Good afternoon, just wanted to chime in here to say that I can replicate the original crash on my computer. This is after freshly installing cmdstan this morning. R Studio crashes after sampling is complete for me. Here is the sessionInfo up to before sampling:
R version 4.0.3 (2020-10-10) Platform: x86_64-w64-mingw32/x64 (64-bit) Running under: Windows 10 x64 (build 19043)
Matrix products: default
locale: [1] LC_COLLATE=English_Canada.1252 LC_CTYPE=English_Canada.1252 LC_MONETARY=English_Canada.1252 [4] LC_NUMERIC=C LC_TIME=English_Canada.1252
attached base packages: [1] stats graphics grDevices utils datasets methods base
other attached packages: [1] cmdstanr_0.5.2
loaded via a namespace (and not attached):
[1] pillar_1.6.4 compiler_4.0.3 tools_4.0.3 jsonlite_1.7.3
[5] lifecycle_1.0.1 tibble_3.1.6 gtable_0.3.0 checkmate_2.0.0
[9] pkgconfig_2.0.3 rlang_0.4.12 DBI_1.1.0 xfun_0.29
[13] withr_2.5.0 dplyr_1.0.7 knitr_1.37 generics_0.1.1
[17] vctrs_0.3.8 grid_4.0.3 tidyselect_1.1.1 glue_1.6.1
[21] R6_2.5.1 processx_3.7.0 fansi_1.0.2 distributional_0.3.0
[25] tensorA_0.36.2 ggplot2_3.3.5 farver_2.1.0 purrr_0.3.4
[29] posterior_1.2.1 blob_1.2.1 magrittr_2.0.1 backports_1.2.0
[33] scales_1.1.1 ps_1.4.0 ellipsis_0.3.2 abind_1.4-5
[37] assertthat_0.2.1 colorspace_2.0-2 utf8_1.2.2 munsell_0.5.0
[41] crayon_1.4.2
@gravesti did you try this already? I cannot try it yet because installation fails for me on Windows
@danielinteractive It runs fine for me with this set up. I'll try again with other versions similar to those above.
> sessionInfo()
R version 4.2.2 (2022-10-31 ucrt)
Platform: x86_64-w64-mingw32/x64 (64-bit)

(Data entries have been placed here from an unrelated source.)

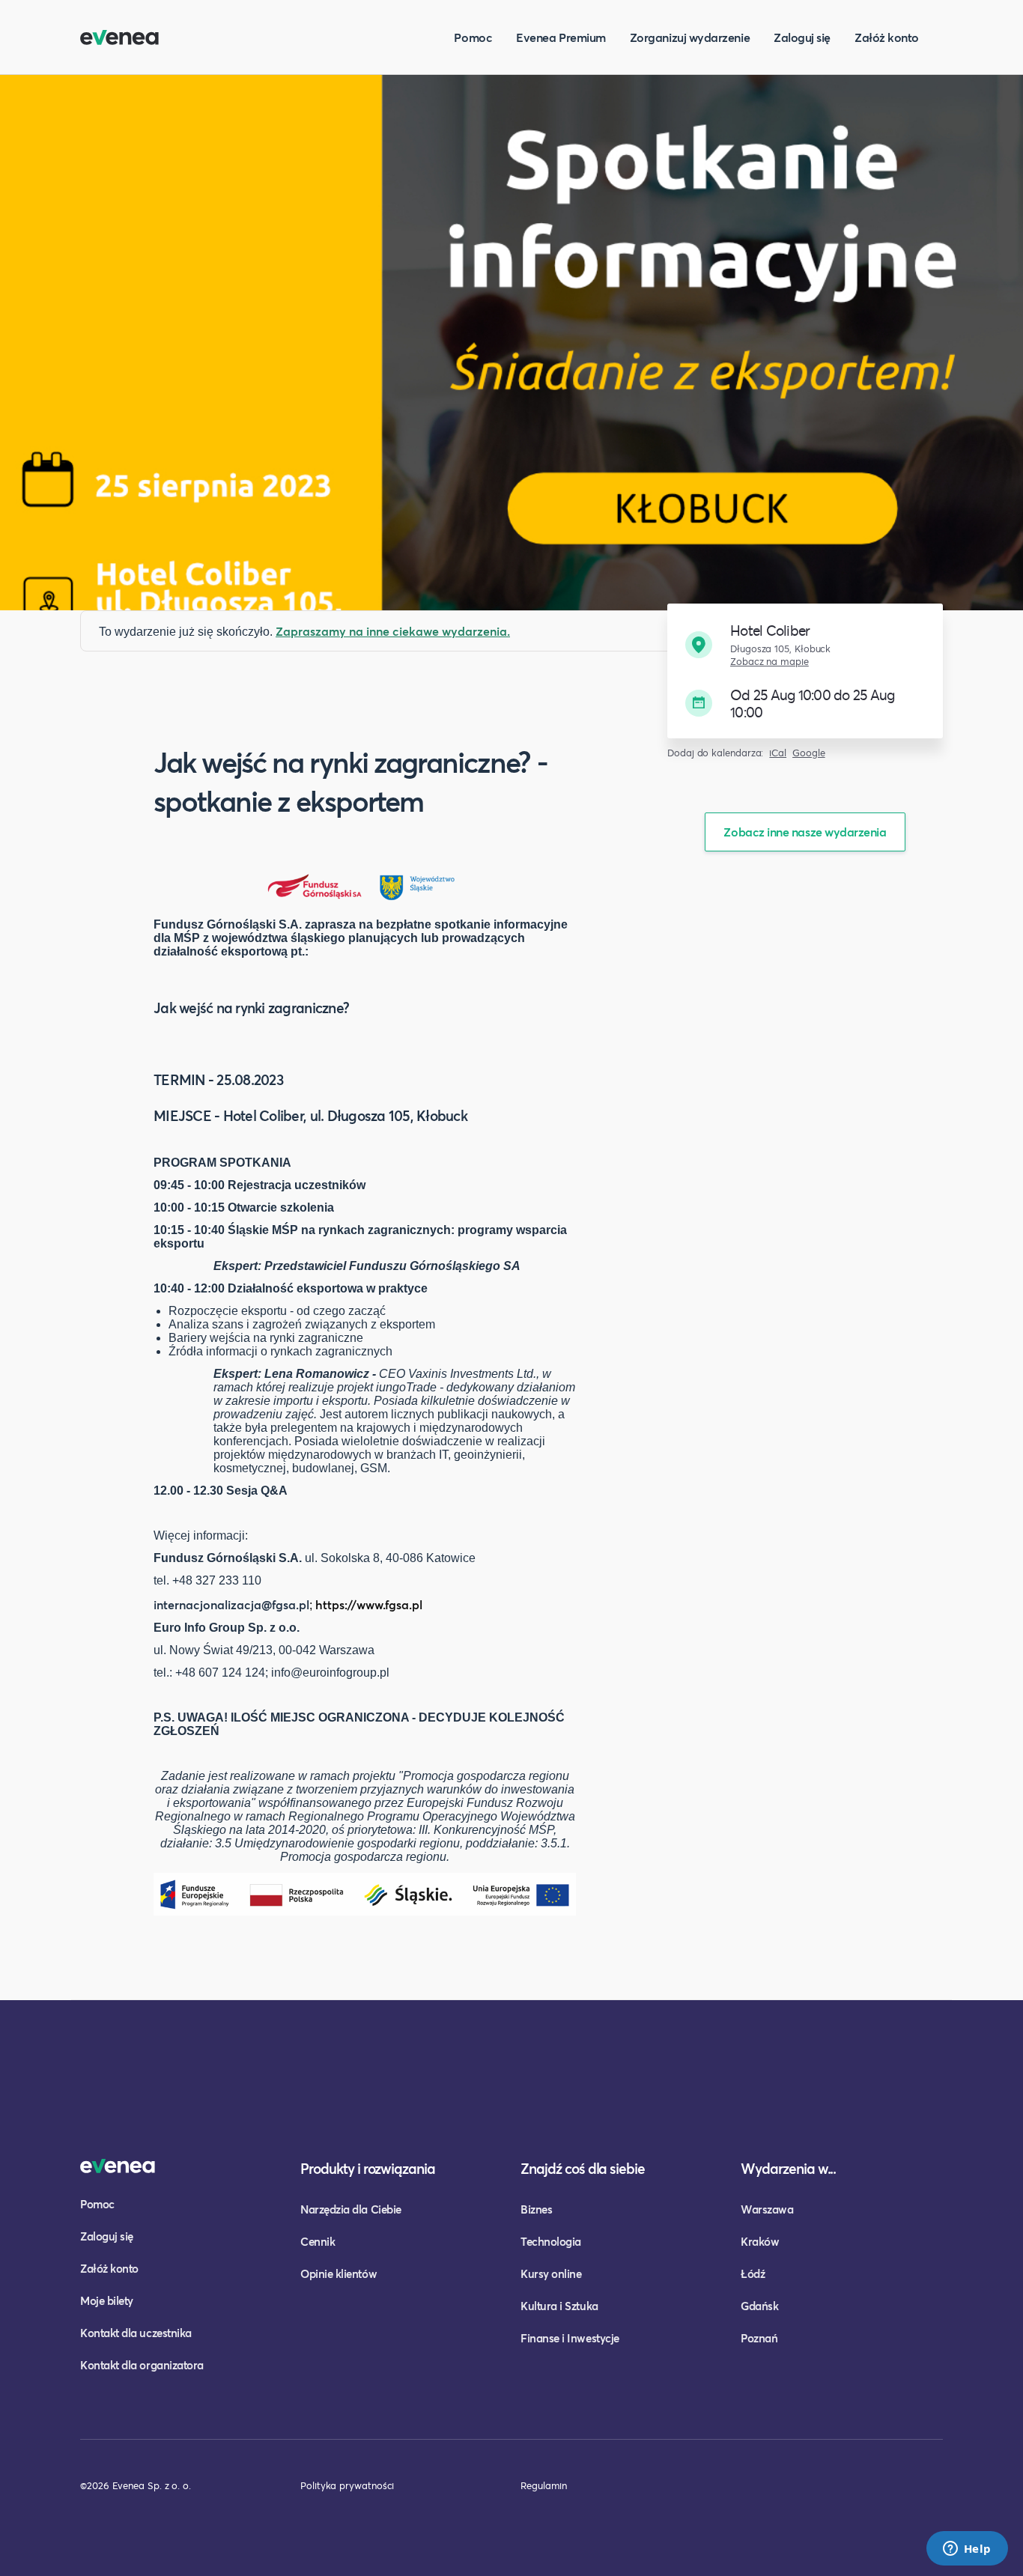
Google (808, 753)
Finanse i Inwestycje (569, 2337)
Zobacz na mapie (769, 661)
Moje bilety (106, 2300)
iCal (777, 753)
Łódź (753, 2273)
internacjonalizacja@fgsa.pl (231, 1604)
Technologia (550, 2241)
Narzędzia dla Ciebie (350, 2209)
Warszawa (767, 2209)
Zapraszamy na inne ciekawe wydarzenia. (393, 631)
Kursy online (550, 2273)
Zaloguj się (802, 37)
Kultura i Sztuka (559, 2305)
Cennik (317, 2241)
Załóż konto (886, 37)
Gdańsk (759, 2305)
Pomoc (473, 37)
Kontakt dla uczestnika (136, 2332)
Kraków (760, 2241)
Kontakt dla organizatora (142, 2364)
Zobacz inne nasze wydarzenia (804, 831)
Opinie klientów (338, 2273)
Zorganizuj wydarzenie (690, 37)
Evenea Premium (561, 37)
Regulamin (543, 2485)
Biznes (536, 2209)
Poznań (759, 2337)
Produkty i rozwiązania (367, 2168)
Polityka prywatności (347, 2485)
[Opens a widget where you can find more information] (967, 2550)
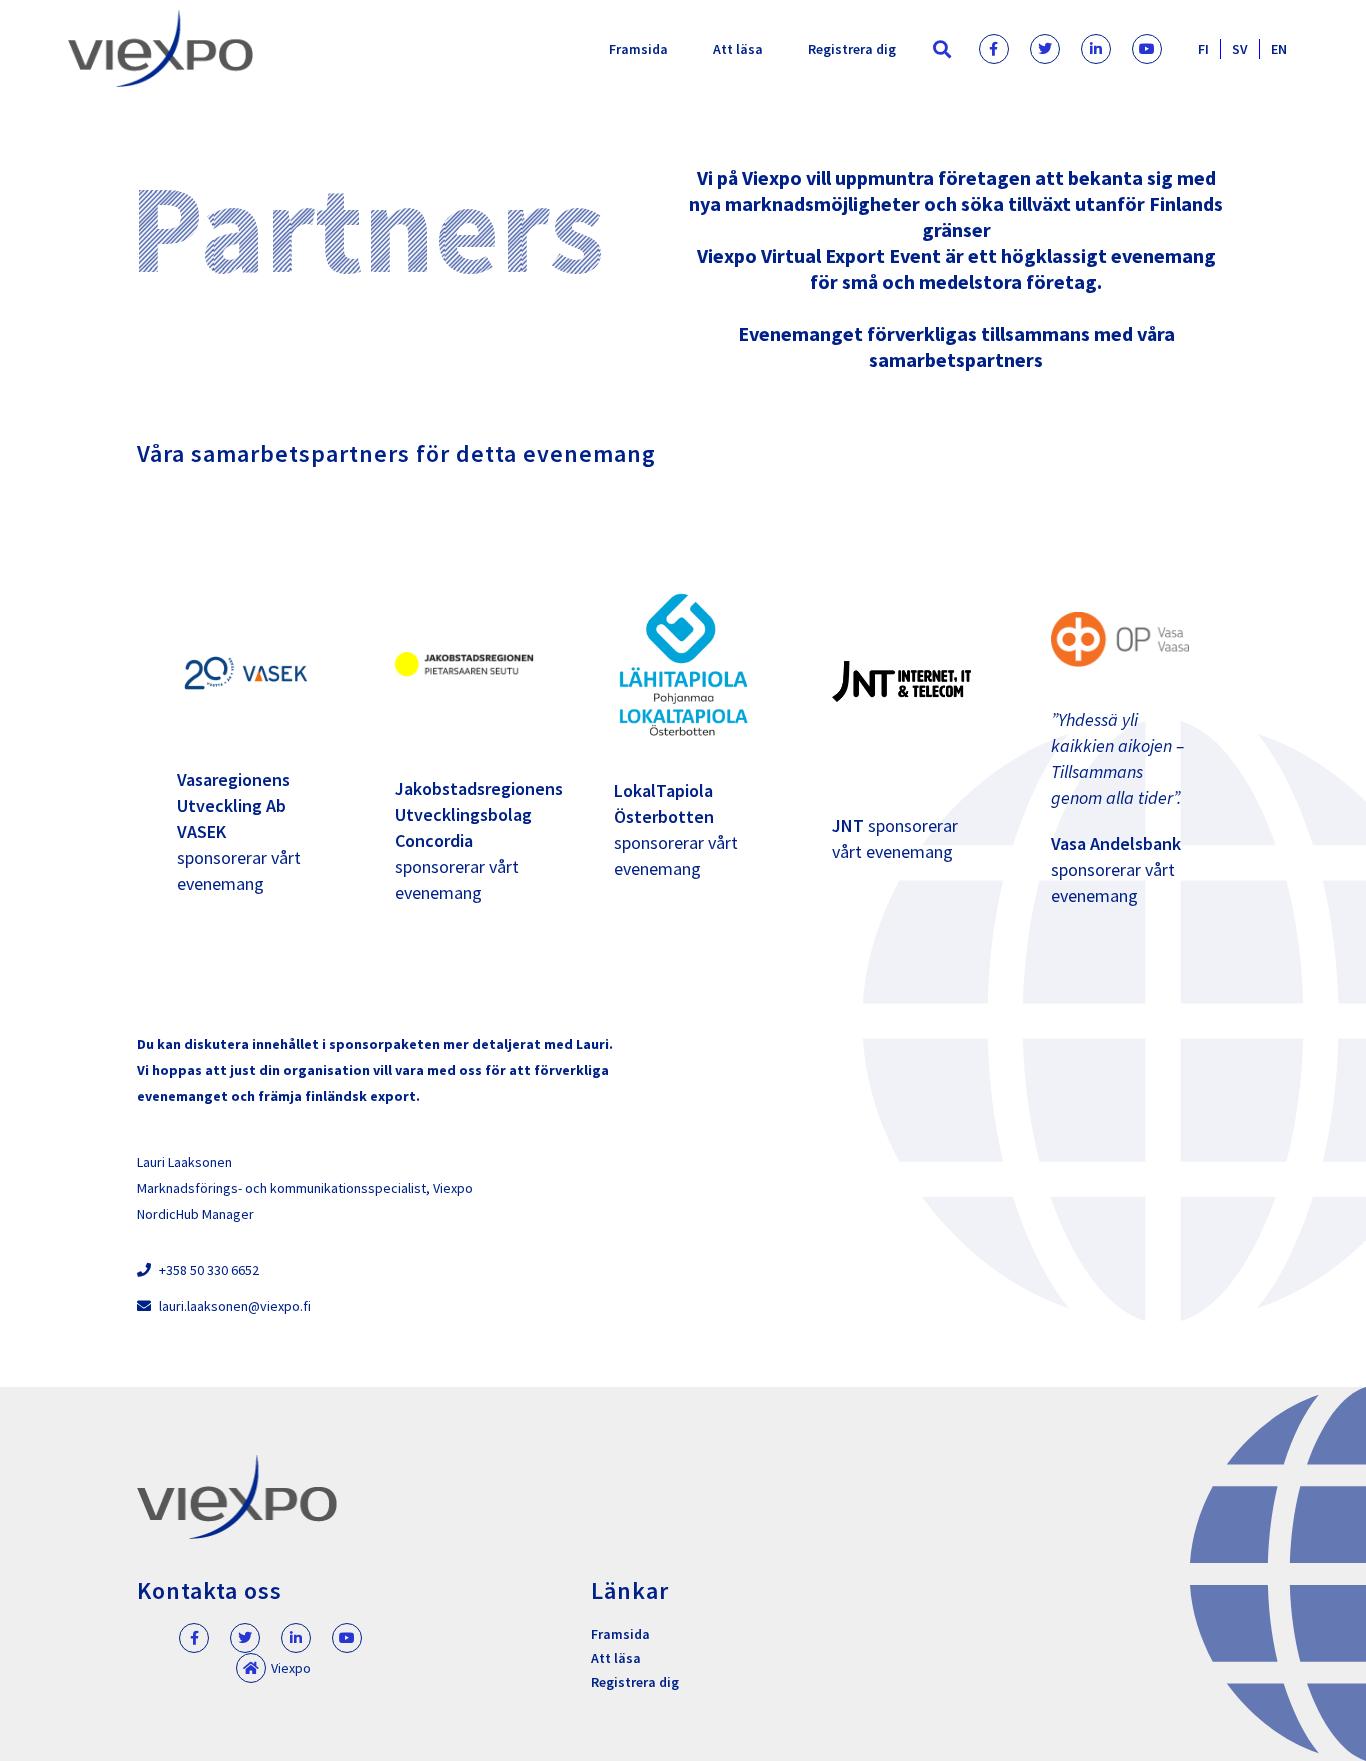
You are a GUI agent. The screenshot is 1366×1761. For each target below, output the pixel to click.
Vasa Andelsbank (1116, 843)
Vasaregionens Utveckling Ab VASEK (233, 805)
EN (1279, 49)
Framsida (638, 49)
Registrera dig (852, 49)
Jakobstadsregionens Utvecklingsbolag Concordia (479, 814)
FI (1203, 49)
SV (1240, 49)
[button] (942, 48)
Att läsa (738, 49)
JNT (848, 825)
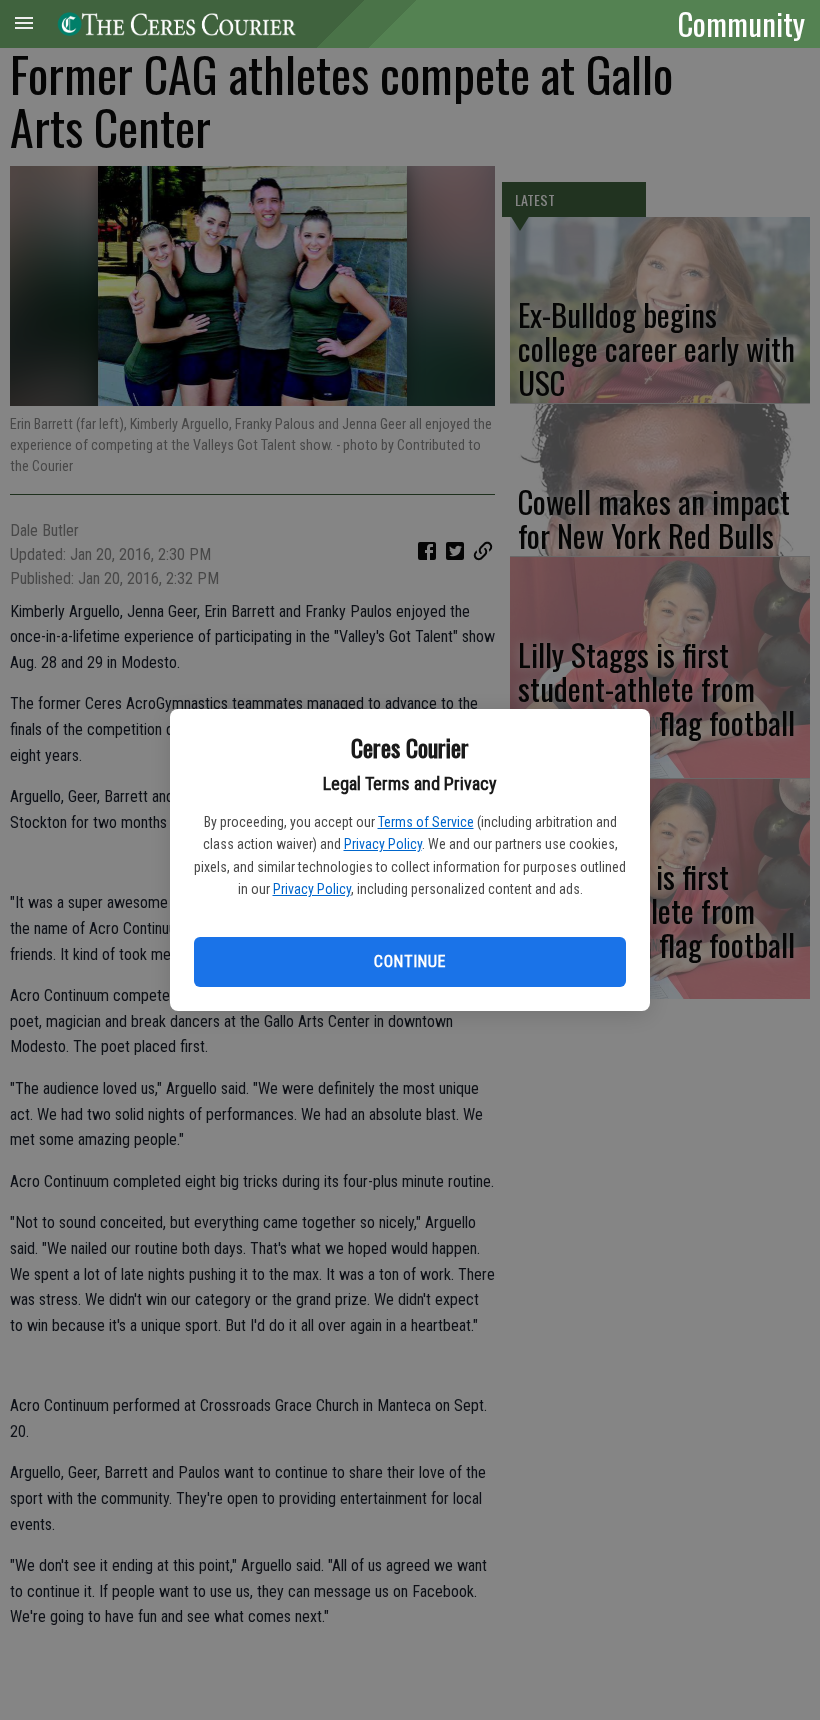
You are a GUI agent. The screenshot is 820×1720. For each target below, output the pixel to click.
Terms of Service (426, 822)
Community (741, 23)
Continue (409, 961)
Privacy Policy (383, 844)
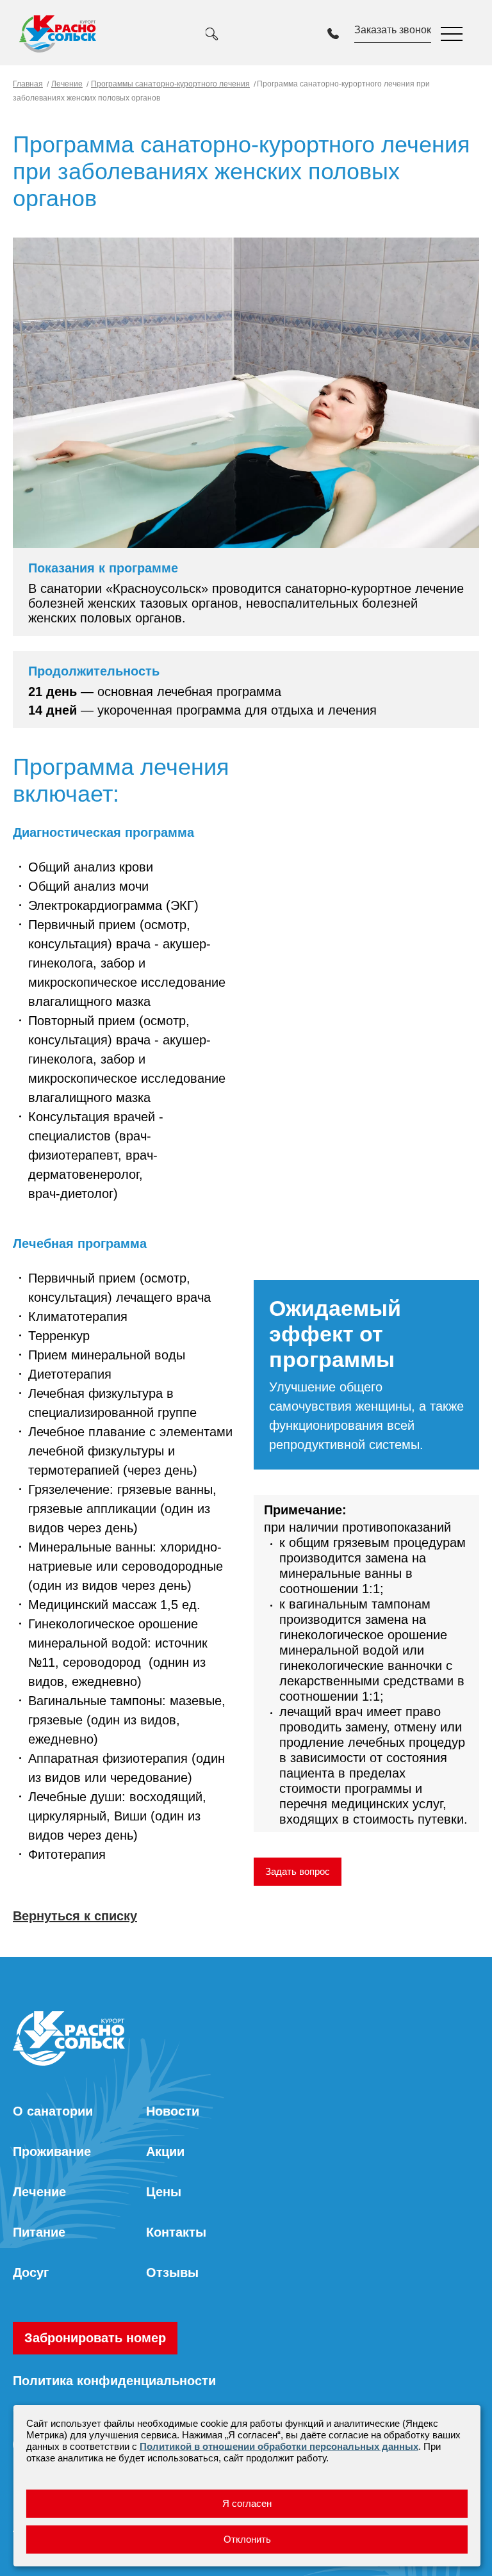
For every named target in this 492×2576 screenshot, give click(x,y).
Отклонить (247, 2539)
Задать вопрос (297, 1871)
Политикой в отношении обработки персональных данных (279, 2446)
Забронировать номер (95, 2338)
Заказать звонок (392, 29)
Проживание (52, 2151)
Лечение (67, 83)
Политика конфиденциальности (114, 2381)
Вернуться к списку (75, 1916)
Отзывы (172, 2272)
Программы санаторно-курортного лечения (170, 83)
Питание (39, 2232)
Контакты (176, 2232)
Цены (163, 2192)
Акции (165, 2151)
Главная (28, 83)
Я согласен (247, 2503)
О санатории (53, 2111)
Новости (172, 2111)
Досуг (31, 2272)
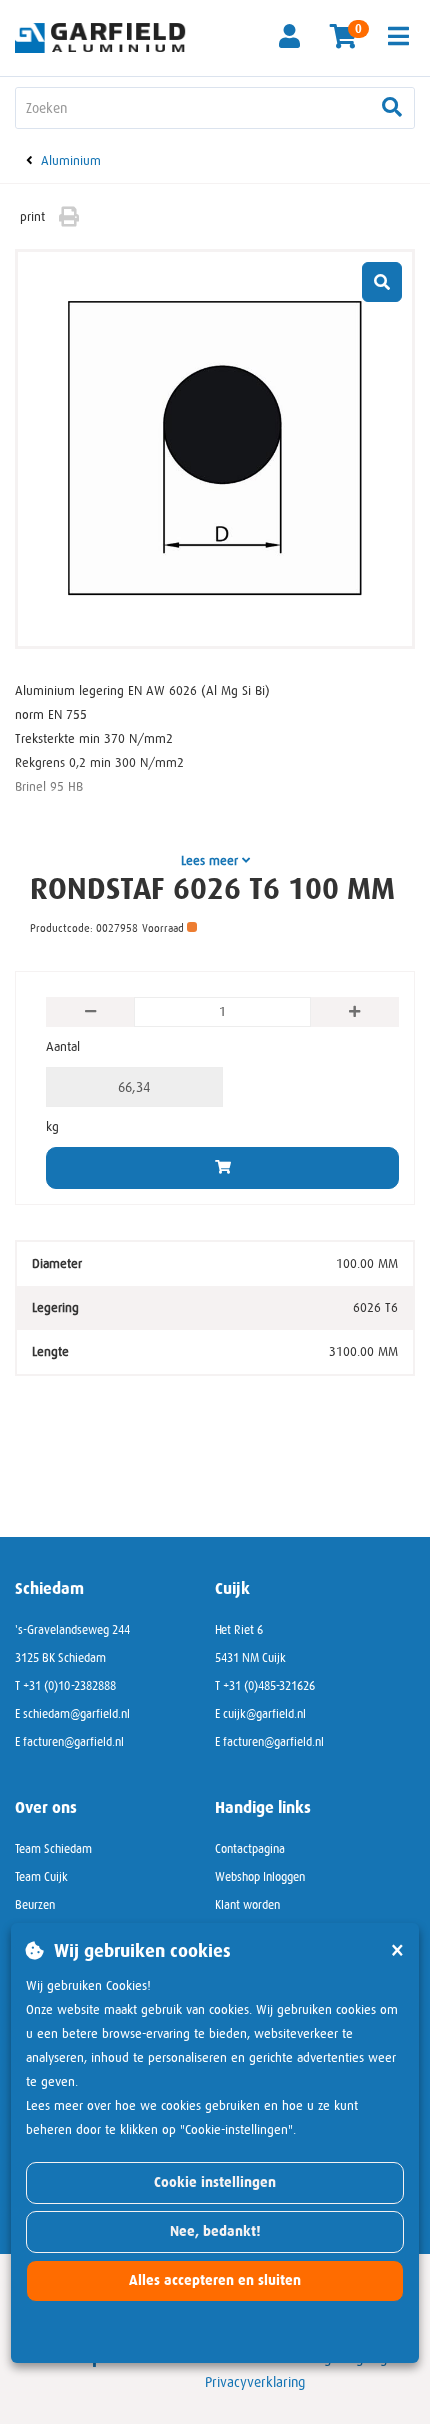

Running under: Windows 10 x64 (build 19044)
Matrix products: default
locale:
[1] LC_COLLATE=English_Switzerland.utf8 LC_CTYPE=English_Switzerland.utf8 LC_MONETARY=English_Switzerland.utf8
[4] LC_NUMERIC=C LC_TIME=English_Switzerland.utf8
attached base packages:
[1] stats graphics grDevices utils datasets methods base
other attached packages:
[1] cmdstanr_0.5.3
loaded via a namespace (and not attached):
[1] magrittr_2.0.3 munsell_0.5.0 colorspace_2.0-3 R6_2.5.1 rlang_1.0.6
[6] fansi_1.0.3 tools_4.2.2 grid_4.2.2 data.table_1.14.4 checkmate_2.1.0
[11] gtable_0.3.1 utf8_1.2.2 cli_3.4.1 posterior_1.3.1 withr_2.5.0
[16] matrixStats_0.62.0 abind_1.4-5 tibble_3.1.8 lifecycle_1.0.3 processx_3.8.0
[21] tensorA_0.36.2 farver_2.1.1 ggplot2_3.3.6 ps_1.7.2 vctrs_0.5.0
[26] glue_1.6.2 compiler_4.2.2 pillar_1.8.1 generics_0.1.3 scales_1.2.1
[31] backports_1.4.1 distributional_0.3.1 jsonlite_1.8.3 pkgconfig_2.0.3
@rok-cesnovar could it be that this was fixed with newer R versions?
Maybe yeah. Given that a few of us have tried to replicate this issue and were unable to, let's close this. Thanks!